§ **Your instructions**: Copy the material below from the line with "Task: Select the first name header cell" through the line with "Action: click(131, 400)", swapping "header" for "heading" and leaving everything else as it is. Leave out the pictures.

§ **Material for this exercise**:
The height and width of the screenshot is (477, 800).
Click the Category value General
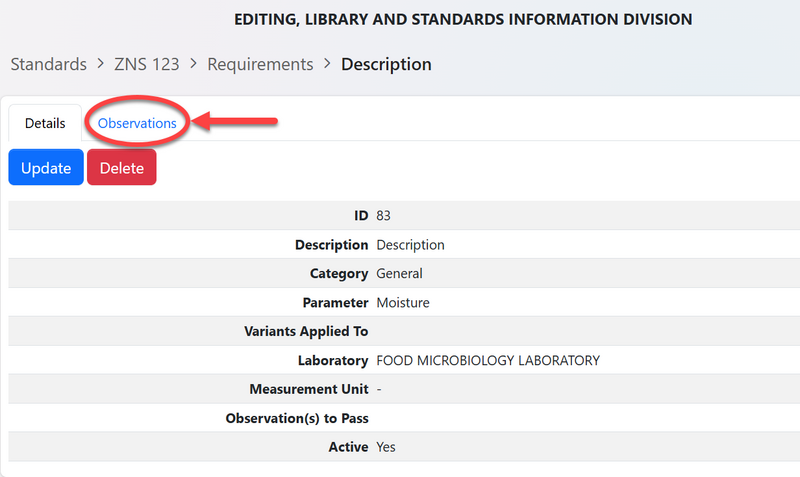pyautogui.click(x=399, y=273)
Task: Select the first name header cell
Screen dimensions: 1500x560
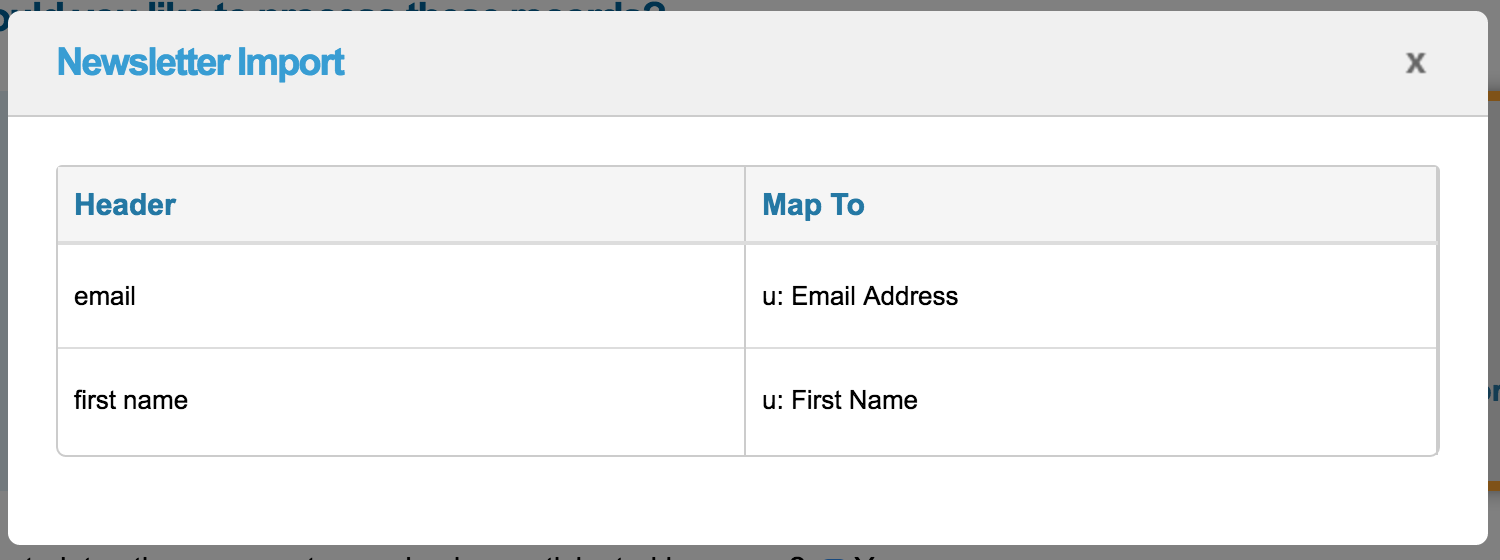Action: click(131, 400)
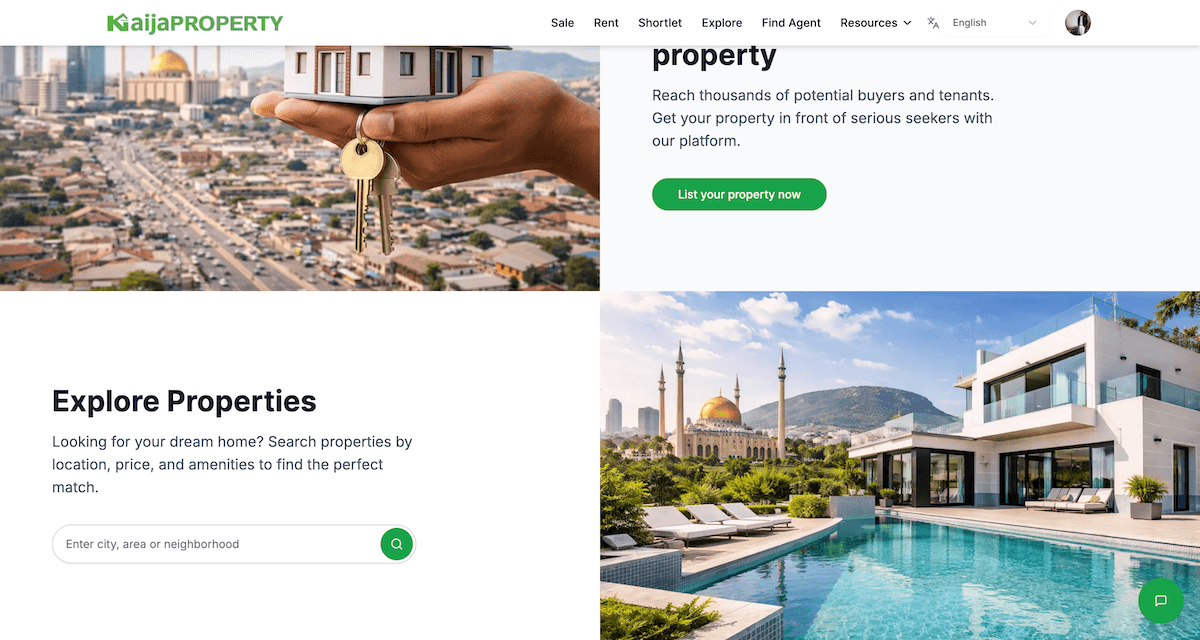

==

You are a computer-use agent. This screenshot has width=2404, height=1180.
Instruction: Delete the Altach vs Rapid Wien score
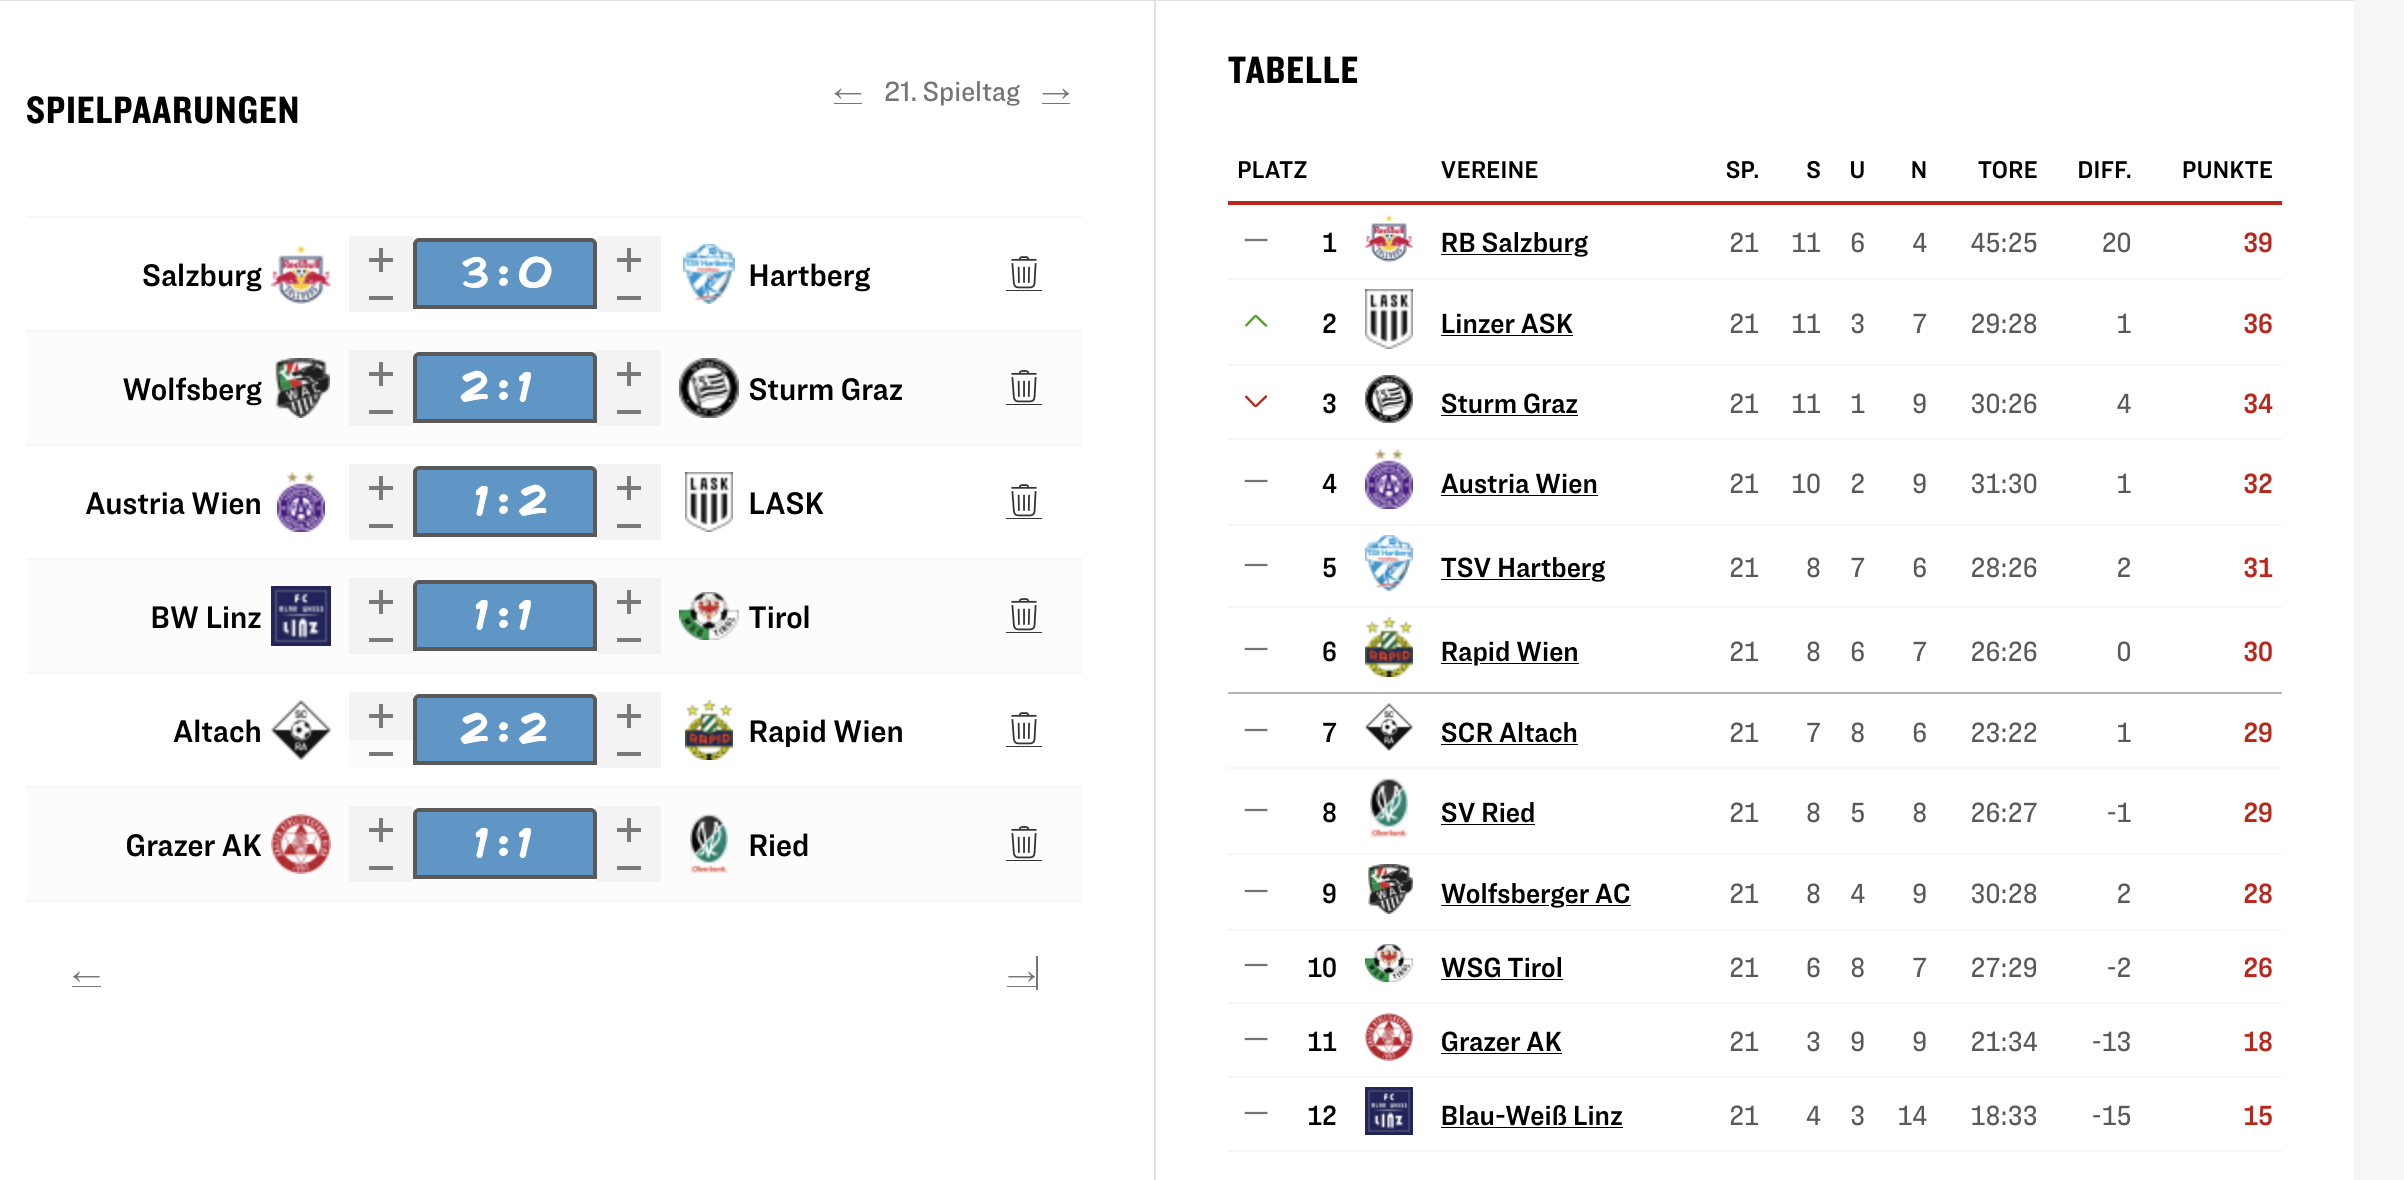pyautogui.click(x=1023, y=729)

§ **Written solution**:
Task: Select the first name heading cell
Screen dimensions: 1500x560
Action: click(131, 400)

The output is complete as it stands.